In July 1917, mustard gas was introduced. It was developed from a substance, code-named LOST, an acronym of its German inventors, Lommel and Steinkopf. The gas was used as aerosols or sprays to contaminate the war zone. By 1918, one in every four artillery shells fired contained gas.
Mustard gas was especially feared since it can penetrate clothing, leather and rubber goods rapidly, and attack the skin as well as the mucous membrane, affecting the whole body. Such agents are called vesicants.

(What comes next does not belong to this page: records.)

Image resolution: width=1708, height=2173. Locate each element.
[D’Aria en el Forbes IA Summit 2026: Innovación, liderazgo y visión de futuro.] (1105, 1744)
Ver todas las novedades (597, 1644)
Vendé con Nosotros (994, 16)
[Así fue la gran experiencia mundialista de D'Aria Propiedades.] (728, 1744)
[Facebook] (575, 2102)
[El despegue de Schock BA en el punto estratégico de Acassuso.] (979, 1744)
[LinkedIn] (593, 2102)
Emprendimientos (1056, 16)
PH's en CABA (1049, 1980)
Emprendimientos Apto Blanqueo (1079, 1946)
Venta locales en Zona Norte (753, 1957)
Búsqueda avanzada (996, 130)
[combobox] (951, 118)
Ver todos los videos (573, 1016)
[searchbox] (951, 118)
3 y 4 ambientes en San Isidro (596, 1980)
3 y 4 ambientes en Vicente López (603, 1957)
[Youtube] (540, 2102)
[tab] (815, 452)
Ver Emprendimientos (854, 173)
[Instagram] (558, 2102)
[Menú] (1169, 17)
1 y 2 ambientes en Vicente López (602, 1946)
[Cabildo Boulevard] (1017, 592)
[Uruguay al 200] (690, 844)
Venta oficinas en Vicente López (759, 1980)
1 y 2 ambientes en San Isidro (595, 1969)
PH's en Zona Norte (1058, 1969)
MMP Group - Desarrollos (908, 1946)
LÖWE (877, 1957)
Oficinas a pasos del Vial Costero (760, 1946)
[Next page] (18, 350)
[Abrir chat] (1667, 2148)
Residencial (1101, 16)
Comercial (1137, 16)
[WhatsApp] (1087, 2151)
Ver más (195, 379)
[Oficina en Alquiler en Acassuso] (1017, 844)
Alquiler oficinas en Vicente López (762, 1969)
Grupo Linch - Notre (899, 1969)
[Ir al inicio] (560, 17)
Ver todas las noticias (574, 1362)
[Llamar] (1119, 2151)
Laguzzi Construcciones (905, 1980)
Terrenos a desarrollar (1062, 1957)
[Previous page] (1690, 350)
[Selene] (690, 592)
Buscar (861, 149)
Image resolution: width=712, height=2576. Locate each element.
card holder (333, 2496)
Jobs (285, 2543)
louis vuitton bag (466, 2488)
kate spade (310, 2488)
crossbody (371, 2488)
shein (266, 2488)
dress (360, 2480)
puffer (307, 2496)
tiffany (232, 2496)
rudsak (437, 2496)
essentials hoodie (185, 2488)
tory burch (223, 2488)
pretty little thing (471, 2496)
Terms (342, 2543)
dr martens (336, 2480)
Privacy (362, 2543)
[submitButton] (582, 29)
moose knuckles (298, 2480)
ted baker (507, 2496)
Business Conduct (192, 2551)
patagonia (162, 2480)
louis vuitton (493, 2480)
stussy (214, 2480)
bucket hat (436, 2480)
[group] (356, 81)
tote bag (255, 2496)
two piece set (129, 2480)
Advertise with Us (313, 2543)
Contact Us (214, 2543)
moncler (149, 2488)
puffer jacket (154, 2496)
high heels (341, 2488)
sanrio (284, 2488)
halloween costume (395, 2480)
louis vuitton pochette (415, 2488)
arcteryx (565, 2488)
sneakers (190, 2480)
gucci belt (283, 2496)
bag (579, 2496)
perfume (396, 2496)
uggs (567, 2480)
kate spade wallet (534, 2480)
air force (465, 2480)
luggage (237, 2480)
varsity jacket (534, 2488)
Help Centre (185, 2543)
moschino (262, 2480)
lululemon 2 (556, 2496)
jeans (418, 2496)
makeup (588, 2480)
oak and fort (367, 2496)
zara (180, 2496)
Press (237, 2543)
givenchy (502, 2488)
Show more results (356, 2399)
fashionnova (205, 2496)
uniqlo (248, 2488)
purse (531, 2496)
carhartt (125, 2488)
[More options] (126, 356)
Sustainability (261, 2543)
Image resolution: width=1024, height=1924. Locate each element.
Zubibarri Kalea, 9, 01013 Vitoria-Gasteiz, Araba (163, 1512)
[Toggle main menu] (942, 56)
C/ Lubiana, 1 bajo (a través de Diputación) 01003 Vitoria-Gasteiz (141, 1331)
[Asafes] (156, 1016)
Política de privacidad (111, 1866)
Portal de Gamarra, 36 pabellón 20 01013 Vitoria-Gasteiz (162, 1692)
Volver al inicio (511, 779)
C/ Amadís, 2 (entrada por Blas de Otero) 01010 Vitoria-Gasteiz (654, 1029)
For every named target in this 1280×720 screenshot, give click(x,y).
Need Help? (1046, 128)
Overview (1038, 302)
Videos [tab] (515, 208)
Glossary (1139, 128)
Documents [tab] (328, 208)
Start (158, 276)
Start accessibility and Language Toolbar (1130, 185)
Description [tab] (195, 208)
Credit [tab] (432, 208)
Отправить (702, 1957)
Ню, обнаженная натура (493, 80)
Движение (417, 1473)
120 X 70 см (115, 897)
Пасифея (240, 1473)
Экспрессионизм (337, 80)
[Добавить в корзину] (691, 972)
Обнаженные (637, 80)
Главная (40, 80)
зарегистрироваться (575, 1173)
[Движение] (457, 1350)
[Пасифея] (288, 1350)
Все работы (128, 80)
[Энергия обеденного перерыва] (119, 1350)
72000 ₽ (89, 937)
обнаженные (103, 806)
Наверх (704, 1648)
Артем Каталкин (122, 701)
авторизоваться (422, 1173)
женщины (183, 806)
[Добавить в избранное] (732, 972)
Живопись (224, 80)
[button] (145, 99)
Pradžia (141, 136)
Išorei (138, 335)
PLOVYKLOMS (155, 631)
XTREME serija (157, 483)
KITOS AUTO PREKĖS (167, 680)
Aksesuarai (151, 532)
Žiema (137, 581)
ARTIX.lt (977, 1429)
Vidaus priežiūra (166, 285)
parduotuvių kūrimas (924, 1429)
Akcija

Reportedly, some countries, including the US, still hold large stocks of the gas. It can cause severe burns or blisters and permanent damage to the lungs when inhaled. Another example is Lewisite (named after its developer, the American chemist Winford Lee Lewis), “the stuff beside which mustard gas becomes a sissy’s scent!”.
Yet another chemical is arsine (a finely ground powder) used as choking gas. The powder is so fine that it can penetrate even conventional gas masks to induce vomiting. This forces the victim to take off the mask and exposure to other poison gases discharged simultaneously is invariable.
In all, for World War I alone, about 20 types of gases were invented and used. Tens of millions of gas shells were fired, and an estimated 100,000 men died as a result. More than one million suffered the agonies of toxic chemical exposure.
These practices were condemned by many countries, and in 1922, the Washington Protocol was signed to ban the use of such chemicals. Three years later in 1925, 106 states ratified the Geneva Protocol condemning the use of chemical weapons, but stopping short of banning development and stockpiling.
Long before that, the 1899 Hague Convention renounced the “diffusion of asphyxiating or harmful gases”. Despite this, newer, more lethal chemicals continued to be developed.
The Germans for example produced a series of compounds capable of paralysing breathing capacity even when used in small amounts. Tabun is the first in a series of these compounds called organophoshorus manufactured in the late 1930s.
Sarin belongs to this group. Other examples are: Soman, and VX. Sarin is said to be the US standard nerve agent and Soman, the former USSR’s. Today, in many countries similar compounds, used as pesticides, can be bought off the shelves.
In short, the evil of chemical weapons is not new in the history of wars. Unfortunately we seem to learn very little from history, especially in our desire to seek power and revenge against our fellow human beings.